Testing

A genome scale model is almost never finished. Thousands of hours of manual curation can go in to models and, as a result, changes can break things. For this reason it is good practice to work in a test driven manner. Creating good test cases ensures that if a model once meets criteria for experimental validation it always meets this criteria.

Running the default tests

A test report can be generated by the tester. This is a command line utility which, by default, loads each model, set of conditions and design and performs the FBA simulations. This ensures that any changes to the project files maintain designs, models and conditions.

$ gsmodutils test

The output from the terminal should look something like this:

------------------------- gsmodutils test results -------------------------
Running tests: ....
Default project file tests (models, designs, conditions):
Counted 4 test assertions with 0 failures
Project file completed all tests without error
    --model::e_coli_core.json

    --design::mevalonate_calvin

    --design::mevalonate_cbb

    --design::cbb_cycle

Ran 4 test assertions with a total of 0 errors (100.0% success)

Custom tests

Whilst the default tests provided by the tool are a useful way of ensuring that the project files remain valid after manual curation they do not have the capability to match all design goals. These design goals will be based on a data driven approach to genome scale model development and often require a more fundamental understanding of how an organism functions.

The simplest way to do this is in python

from gsmodutils import GSMProject
project = GSMProject('./') # insert path to project

reactions = ["RXID_1", ...] # List of essential reactions

flux = dict(PYR=[0.5, 1000]) # Required flux for a given reaction id

project.add_essential_pathway('pathway_x', description='Example pathway', reactions=reactions, reaction_fluxes=flux)

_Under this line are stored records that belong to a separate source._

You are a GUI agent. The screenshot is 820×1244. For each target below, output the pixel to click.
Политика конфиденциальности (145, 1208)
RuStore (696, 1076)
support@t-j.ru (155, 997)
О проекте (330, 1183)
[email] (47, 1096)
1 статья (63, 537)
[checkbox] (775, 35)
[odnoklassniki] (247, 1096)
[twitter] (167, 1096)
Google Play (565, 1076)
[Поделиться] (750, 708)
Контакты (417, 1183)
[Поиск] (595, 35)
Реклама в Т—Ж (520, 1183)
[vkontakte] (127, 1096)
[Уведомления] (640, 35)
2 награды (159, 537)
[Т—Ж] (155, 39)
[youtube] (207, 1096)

This will create a file tests/test_pathway_x.json. Alternatively, tests can be created by adding json files to the tests directory as long as they are of the form test_NAME.json. These json files have the following required fields:

conditions - JSON array (list of project conditions to be loaded and tested)
models - JSON array (list of project models to be loaded and tested)
designs - JSON array (list of project design ids to be loaded and tested)
reaction_fluxes - JSON associative array
required_reactions - JSON array
description - JSON string

For example the file tests/test_example.json might look like

{
    'conditions':[],
    'models':[],
    'designs':['my_pathway_01'],
    'reaction_fluxes': {
        'Biomass': [0.21, 1000]
    }
    'required_reactions': ['reaction_1'],
    'description': 'Make sure reaction 1 is carrying flux. Make sure Biomass is above 0.21'
}

This will add a test to be run that ensures that a reaction with the id reaction_1 carries flux and that the flux accross the biomass is above 0.21 with the design my_pathway_01.

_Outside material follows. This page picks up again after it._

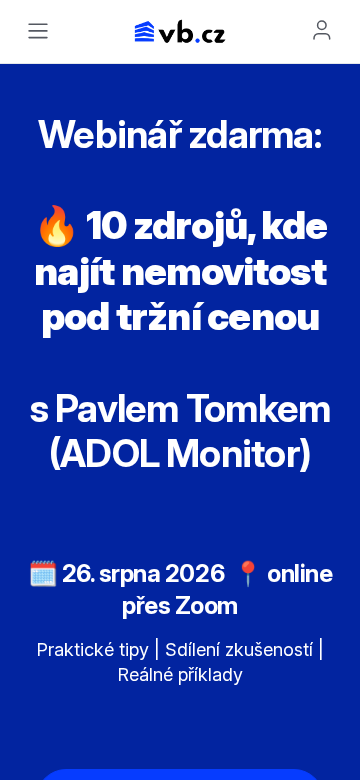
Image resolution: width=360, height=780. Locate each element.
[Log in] (322, 30)
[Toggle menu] (38, 31)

This will automatically be picked up by gsmodutils test and run accordingly. Note, if the files are badly formatted tests will not run and will throw an error.

Writing python test cases

For many use cases, it may require the use of more complex functionality. For this reason, gsmodutils allows users to write fully featured python test cases. This means that any code written in python can be used and assertion statements can be written and included in the test reports.

Any file of the format tests/test_*.py will be included in the test cases run by the project tester instance.

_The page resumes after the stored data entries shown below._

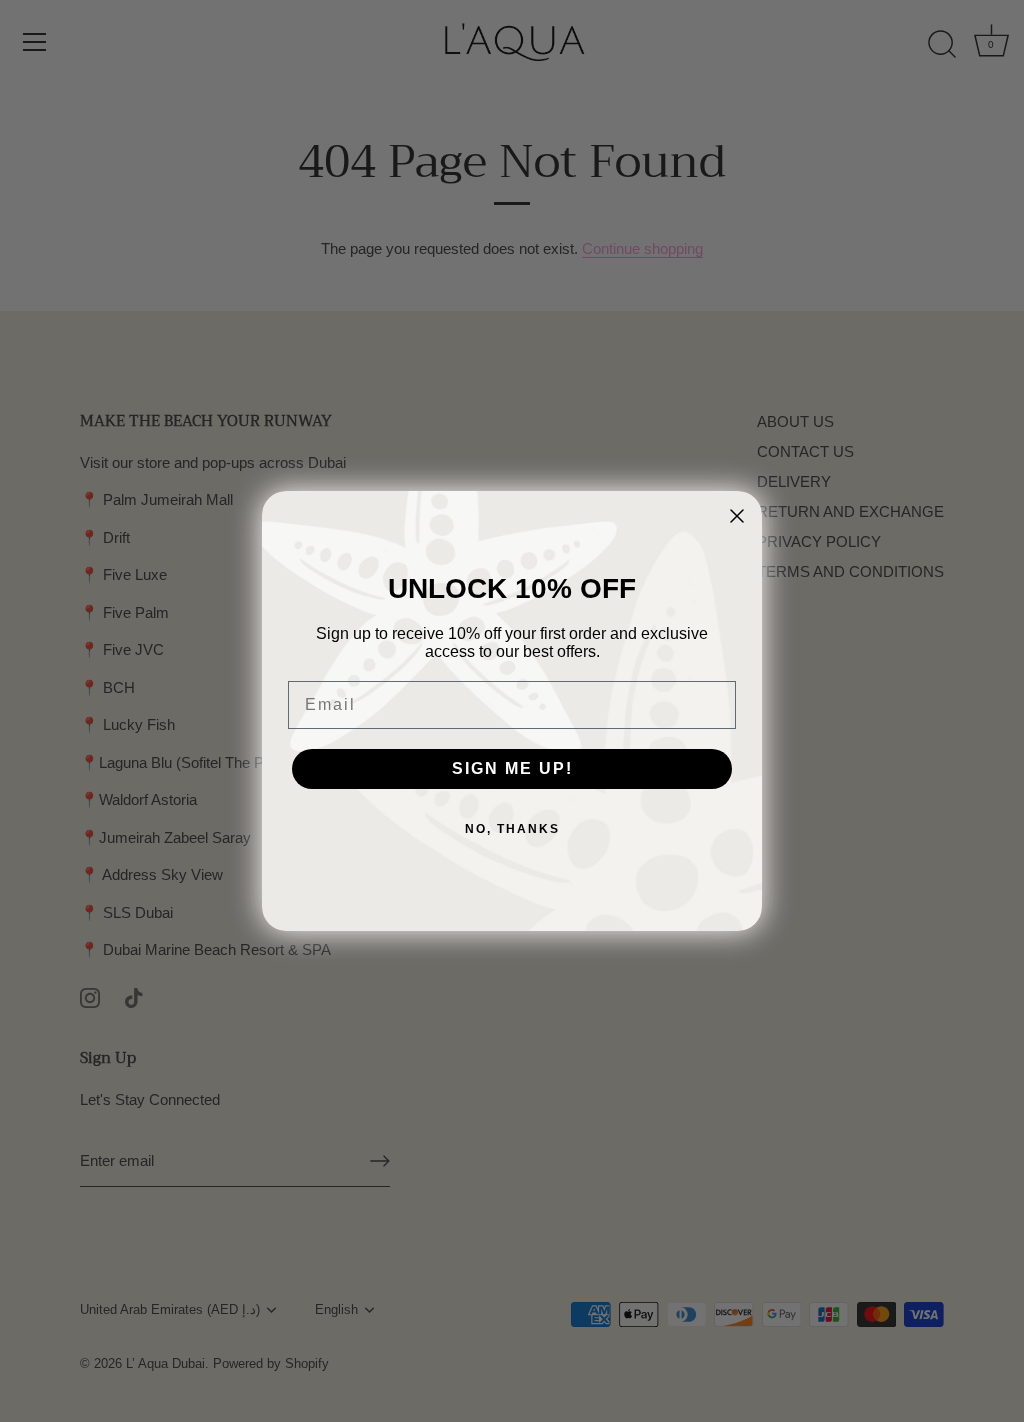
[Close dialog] (737, 516)
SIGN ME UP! (512, 768)
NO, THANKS (512, 829)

Only functions of the prototype def func_<name>(model, project, log) will be called by the tester.

For test cases use the method log.assertion(<bool: statement>, <str: success>, <str:failure>) to record the result of a given test assertion.

log is always an instance of the gsmodutils.testutils.TestRecord class.

For example, create the python module tests/test_my_model.py and then add the code:

def test_model(model, project, log):
    solution = model.solver.optimize()
    log.assertion(solution.f > 0.0, "Model grows", "Model does not grow")

When creating tests the class gsmodutils.test.utils.ModelTestSelector can be used as a helper decorator to load models and designs of specific names. The same test function will be called repeatedly with all combinations of models, designs and conditions specified.

from gsmodutils.test.utils import ModelTestSelector

@ModelTestSelector(models=[], conditions=[], designs=[])
def test_func(model, project, log):
    log.assertion(True, "Works", "Does not work", "Test")

As with json tests these will be picked up automatically by gsmodutils test. Any logs to standard out (e.g. using python print) can also be captured with this approach. Note that this should not be used in all environments as this will allow any code to be executed, malicious or not.

Performing tests on loaded models

If you have an in memory Model object that has been modified, gsmodutils supports running existing tests on this model. For example,

from gsmodutils import project
project = GSMProject()
# Load a model or design
model = project.load_design("<some_design>")
# make some changes
model.reactions.get_by_id("SOME_REACTION").knock_out()
model.run_tests()

The progress and results for tests that are only those that are applied to the given loaded model or design.

Please note, that tests for designs that are downstream of a given model (i.e. designs based on this model or child designs) will not be run in the setting. Testing of this requires the changes to be saved to disk in order for them to be loaded in to other designs/models within the project.